Eyes are some of the aforementioned soft tissues that very rarely makes it onto the fossil record. To understand their history, we have to look at the parts that make them up, which all have their own story. Together, they make sort of mosaic, a whole image that’s made up of bits of pieces. Shubin likens them to a piece of machinery like a car:
Take a Chevy Corvette, for example. We can trace the history of the model as a whole — the Corvette — and the history of each of its parts. The ‘Vette has a history, beginning with its origins in 1953 and continuing through the different model designs each year. The tires used on the ‘Vette also have a history, as does the rubber used in making them… Our eyes have a history as organs, but so do eyes’ constituent parts, the cells and tissues, and so do the genes that make those parts.”

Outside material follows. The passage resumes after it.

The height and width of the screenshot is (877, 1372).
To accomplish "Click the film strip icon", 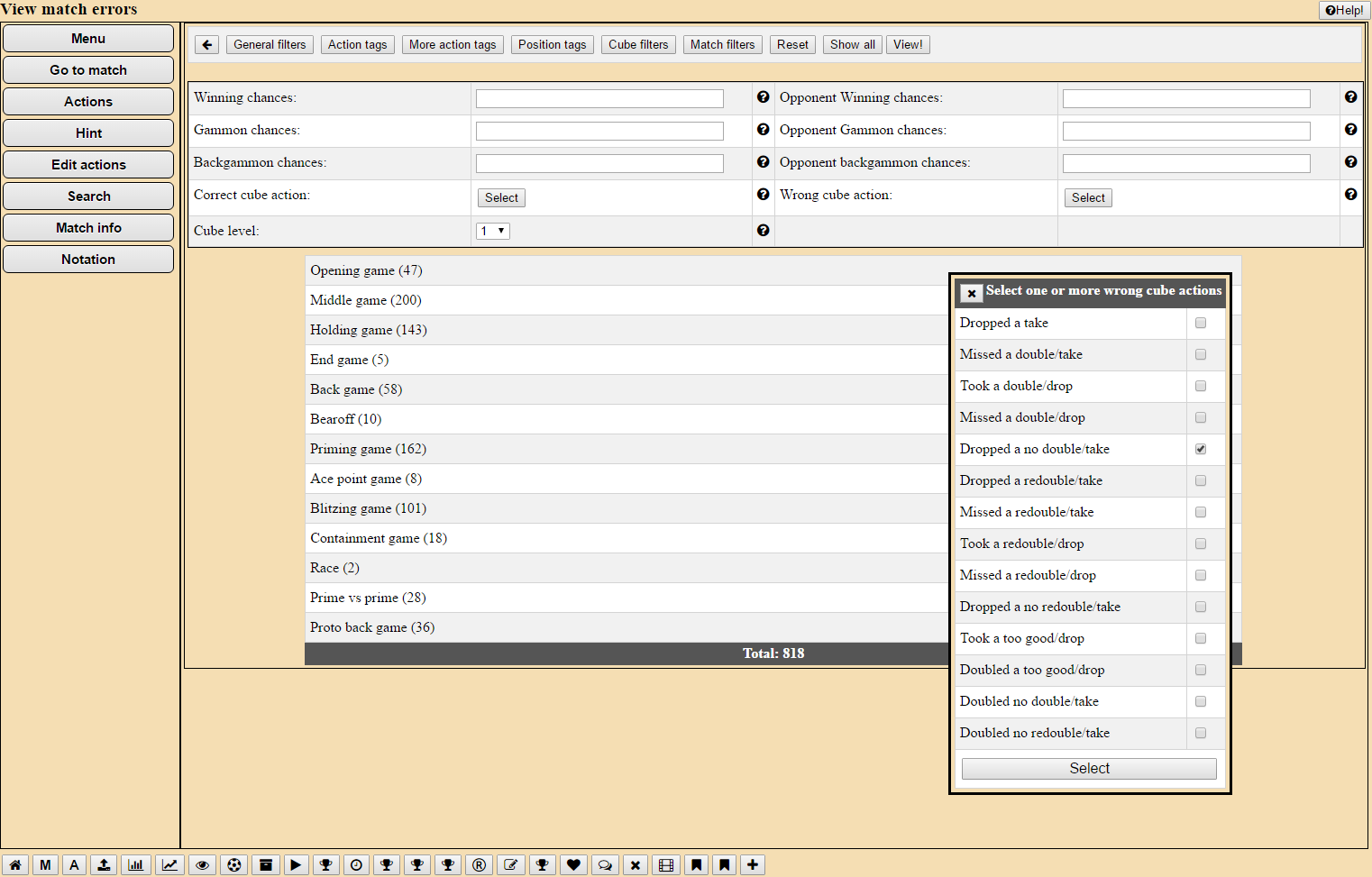I will click(x=666, y=865).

The job of the eyes is to capture light and deliver it to the brain, where it can be processed into a sensible, three-dimensional image. Vertebrates have eyes that are similar to our pre-digital cameras. Light enters the eye, passing through several layers of tissue, such as the cornea, the iris, and the lens. These layers are controlled by tiny, involuntary muscles, and change the amount of light and focus the image before it hits the retina, a sort of screen in the back of the eye onto which the image is projected. The retina absorbs the light using proteins called opsins.
All animals use opsins. Humans, caterpillars, zebras, squids, clams: all animals have the same kind of light-absorbing molecule, despite the amazing diversity in photoreceptor organs.

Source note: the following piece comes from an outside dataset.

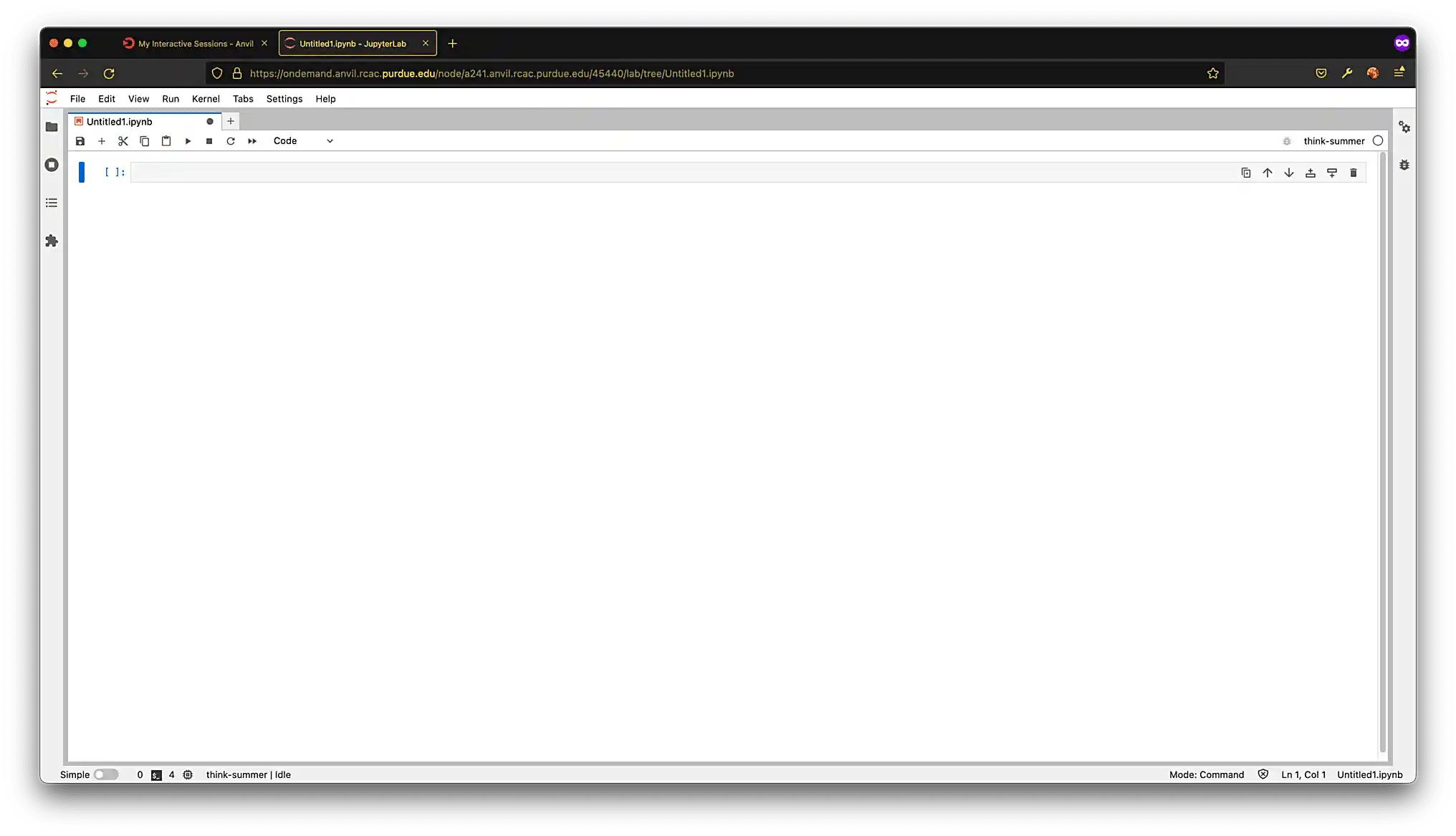1456x836 pixels.
Task: Click the save notebook icon
Action: (x=80, y=141)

Opsins take a very familiar path across cellular membranes to convey information. Certain molecules in bacteria take similar paths, which suggests that this is a record of our past as microbial organisms.
Another of these “living bridges” was found in 2001, when the study of a very primitive worm, a polychaete, yielded a surprising discovery. Polchaetes have distinct characteristics of both vertebrate and invertebrate photoreception. The eyes of the worms themselves are, in appearance and function, like most invertebrate eyes. Underneath its skin, however, it has a secondary set of photoreceptors that chemically and structurally resemble those of vertebrates.
Geneticists later discovered that even the genes for eye development are incredibly similar.
By studying mutant fruit flies that were born eyeless, they were able to isolate the genes that were responsible for growing eyes. They then experimented with activating this genetic sequence, called eyeless, in places where it was normally inactive: antennae, body segments, anywhere they activated the gene, an eye would grow. These eyes even showed some ability to respond to light.
They could even transplant this genetic sequence from other species. Walter Gehrig transplanted the eyeless equivalent from a mouse into a fruit fly, and activated it. Not only did the tissue produce an eye, but it produced the eye of a fruit fly.